A mayor cantidad de mujeres que buscan embellecerse, mayor la inversión en la peluquería. Esa fue la razón para adquirir su primer préstamo de parte de un colombiano. Hace tres años necesitaba realizar una inversión en productos y su sobrino le sugirió que hiciera trato con el extranjero, que ya le había facilitado a él un determinado monto de dinero.
“Primero le pedí 1.000 para devolver en cuotas de 50 pesos. Todos los días, durante 40 días. Nunca tuve problemas, hay que ser puntuales en los pagos nomas”, dice Rosa a El Territorio.
“Varias veces ya me prestaron plata, me sirve para oxigenar, pagar cuentas y mantener el negocio. Todos los pequeños comerciantes tenemos algún préstamo con ellos”, reconoce la señora y agrega: “Sé que lo que hacen no es legal, pero en momentos de crisis sirve esa ayuda, yo no pregunto ni quiero saber de dónde viene la plata”.

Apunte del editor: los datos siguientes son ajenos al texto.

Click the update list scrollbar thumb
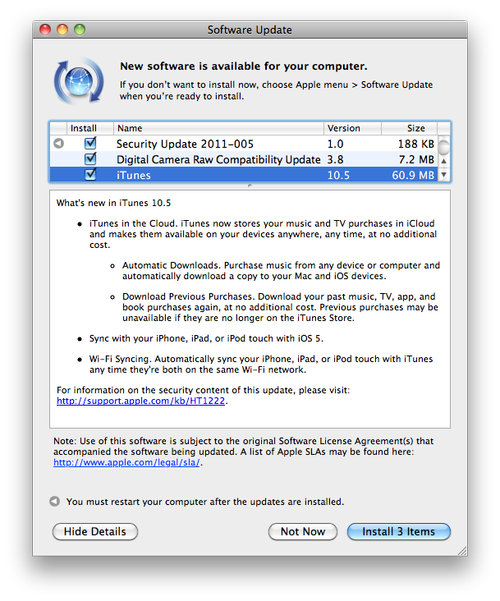The image size is (500, 601). [x=444, y=147]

Kioscos, verdulerías, almacenes, y otros emprendimientos familiares son los principales clientes. Consultados los extranjeros en cuestión, señalaron que no todos están involucrados en este sistema de préstamos. Hay quienes sólo quieren la oportunidad de trabajar. En la turística ciudad, alquilan pequeñas viviendas en diferentes zonas donde la mayoría se dedica al mantenimiento en electricidad, construcción y carpintería.
Hay otros que residen en la ciudad, se dedican a préstamos personales y cobran diariamente la devolución con intereses en cada domicilio donde se encuentre su cliente ocasional. “No sé los motivos ni estoy seguro de lo que hace cada uno en su vida privada, pero muchos de nosotros somos trabajadores carpinteros, electricistas”, dijo Esteban, residente colombiano en Puerto Iguazú.
En el mismo sentido, Graciela es comerciante de una pequeña empresa y señaló que accedió a un colombiano que prestó la suma de 12 mil pesos y tenía que devolver con intereses del 10 por ciento en cada cuota cuando el prestamista pasaba por su local comercial. “Me quedé sin dinero y un colega me recomendó pedir a ese prestamista colombiano, y le tenía que devolver 12 mil pesos en 24 cuotas pagando 10 por ciento de interés en cada cuota”, comentó la empresaria, que agregó: “El prestamista pasa todos los sábados de mañana y también accedí a un préstamo similar pero de un paraguayo en las Dos Mil Hectáreas; muchos somos los comerciantes que trabajamos con ellos cuando las papas queman y debemos pagar las cuentas”.
“Es cierto que algunos son prestamistas, pero no todos. Muchos trabajamos con las ventas nomás. Lo que pasa es que generalizan y ahí caemos todos. Y en verdad eso nos complica porque alguna gente se nota que nos tiene miedo”, reconoció un vendedor ambulante que llegó a Eldorado meses atrás.